Le Premier ministre sortant, Nagib Mikati, avant une conférence de presse vendredi 18 octobre 2024, au Grand Sérail. Anwar AMRO / AFP
C’est une première. Le Premier ministre sortant Nagib Mikati s’est insurgé vendredi matin contre des propos du président du Parlement iranien Mohammad Ghalibaf, publiés la veille dans un entretien et dans lesquels il a laissé entendre que Téhéran serait prêt à négocier avec Paris un cessez-le-feu au Liban sur la base de l’application de la résolution 1701 du Conseil de sécurité. Une déclaration qui érige l’Iran en porte-parole du Liban en lieu et place de ses autorités officielles.
Dans un communiqué, M. Mikati s’est dit « surpris » par la déclaration faite par le chef du législatif iranien dans son entretien avec le quotidien français Le Figaro. Cette prise de position « constitue une ingérence flagrante dans les affaires libanaises et une tentative d’établir une tutelle inacceptable sur le Liban », a écrit le Premier ministre sortant. Il affirme avoir « informé » lors de leurs récentes visites les responsables iraniens, notamment M. Ghalibaf et le chef de la diplomatie Abbas Araghchi, de « la nécessité de comprendre la situation libanaise ».
Lors de sa visite au Liban, le chef du législatif iranien a déclaré qu’à l’issue de sa tournée, il se rendrait à Genève et porterait avec lui « les problèmes des peuples libanais et palestinien opprimés ». Une mission dont il s’est auto-investi sans en avoir été officiellement chargé par le gouvernement libanais. Sa visite, le 12 octobre, survenait dix jours à peine après celle du ministre iranien des Affaires étrangères. Un ballet diplomatique iranien destiné à marquer que le Liban reste la chasse gardée de Téhéran. C’est dans cette perspective qu’il faudrait interpréter la déclaration de M. Ghalibaf lors d’une conférence de presse organisée à l’issue de sa rencontre avec son homologue Nabih Berry. « La République islamique soutiendra certainement les décisions du gouvernement libanais, du peuple libanais et de la résistance », dans une allusion au Hezbollah. Une manière de rappeler que la formation chiite a son mot à dire dans le cadre du règlement de la crise que tente de négocier le gouvernement libanais.

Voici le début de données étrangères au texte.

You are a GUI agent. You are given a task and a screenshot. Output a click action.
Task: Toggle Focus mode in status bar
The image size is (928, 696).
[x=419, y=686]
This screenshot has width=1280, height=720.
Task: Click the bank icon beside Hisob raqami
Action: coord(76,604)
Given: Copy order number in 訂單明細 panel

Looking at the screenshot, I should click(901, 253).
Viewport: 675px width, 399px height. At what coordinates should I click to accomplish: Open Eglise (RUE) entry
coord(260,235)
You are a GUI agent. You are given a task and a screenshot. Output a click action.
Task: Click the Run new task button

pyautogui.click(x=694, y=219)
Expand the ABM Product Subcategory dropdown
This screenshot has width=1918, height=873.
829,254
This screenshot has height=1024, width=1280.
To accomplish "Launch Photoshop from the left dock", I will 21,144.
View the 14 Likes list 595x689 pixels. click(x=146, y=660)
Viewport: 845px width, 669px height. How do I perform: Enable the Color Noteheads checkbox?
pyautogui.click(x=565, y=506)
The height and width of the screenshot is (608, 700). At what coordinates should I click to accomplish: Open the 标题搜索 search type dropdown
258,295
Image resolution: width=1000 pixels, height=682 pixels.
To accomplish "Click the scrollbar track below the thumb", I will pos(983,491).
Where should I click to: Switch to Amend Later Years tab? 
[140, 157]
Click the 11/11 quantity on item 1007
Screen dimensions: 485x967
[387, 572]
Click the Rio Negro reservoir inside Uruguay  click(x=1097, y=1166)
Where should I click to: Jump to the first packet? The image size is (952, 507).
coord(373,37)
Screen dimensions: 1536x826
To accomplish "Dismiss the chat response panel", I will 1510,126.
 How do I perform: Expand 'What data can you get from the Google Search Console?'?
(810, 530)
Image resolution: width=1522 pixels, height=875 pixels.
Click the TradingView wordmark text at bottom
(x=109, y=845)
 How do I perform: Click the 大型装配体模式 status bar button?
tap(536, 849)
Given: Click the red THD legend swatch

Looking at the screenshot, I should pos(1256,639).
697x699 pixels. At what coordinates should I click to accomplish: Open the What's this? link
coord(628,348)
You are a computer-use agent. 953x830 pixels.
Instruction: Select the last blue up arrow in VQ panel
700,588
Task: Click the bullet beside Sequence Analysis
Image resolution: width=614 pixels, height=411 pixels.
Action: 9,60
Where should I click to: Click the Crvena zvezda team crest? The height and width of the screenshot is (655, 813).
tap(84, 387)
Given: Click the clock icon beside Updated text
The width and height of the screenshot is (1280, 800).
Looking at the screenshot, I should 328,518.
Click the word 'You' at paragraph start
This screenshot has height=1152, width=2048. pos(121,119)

« La provocation de trop »
« Nous travaillons avec tous les amis du Liban, y compris la France, pour faire pression sur Israël » afin de parvenir à un cessez-le-feu, a ajouté Nagib Mikati, qui a souligné que les négociations sur la mise en œuvre de la 1701 sont aux mains « de l’État libanais ». Il a dans ce cadre rejeté toute tentative d’« imposer de nouveaux mandats » sur le Liban « qui sont rejetés par toutes les considérations nationales et souveraines ».
Après la publication de ce communiqué, Nagib Mikati a également demandé au ministre sortant des Affaires étrangères, Abdallah Bou Habib, de convoquer le chargé d’affaires de l’ambassade d’Iran à Beyrouth afin de l’interroger sur les propos de Mohammad Ghalibaf. Il a demandé au chef de la diplomatie d’informer le chargé d’affaires iranien de la position officielle libanaise à cet égard.
C’est la première fois que le chef du gouvernement libanais, qui était resté très prudent sur ce sujet depuis le début de l’escalade israélienne au Liban, exprime une critique aussi frontale à l’encontre de l’Iran. Un sursaut souverainiste que certains observateurs ont expliqué par la volonté du chef de l’exécutif de montrer patte blanche à la communauté internationale, qui s’active aujourd’hui à trouver un cessez-le feu à la guerre en cours, voire même de s’affirmer sur la scène interne.
« Les propos de M. Ghalibaf sont la provocation de trop, la goutte d’eau qui a fait déborder le vase. La réaction de Nagib Mikati s’explique du fait qu’il s’agit d’un empiètement direct sur ses prérogatives. Jusque-là, de tels propos étaient exprimés de manière tacite, sauf qu’il s’agit là d’une déclaration assumée et décomplexée. Reste à voir si le Premier ministre maintiendra cette ligne louable. Il faut l’espérer, mais aussi en douter quand on connaît l’itinéraire politique du personnage », commente pour L’Orient-Le Jour Karim Bitar, politologue.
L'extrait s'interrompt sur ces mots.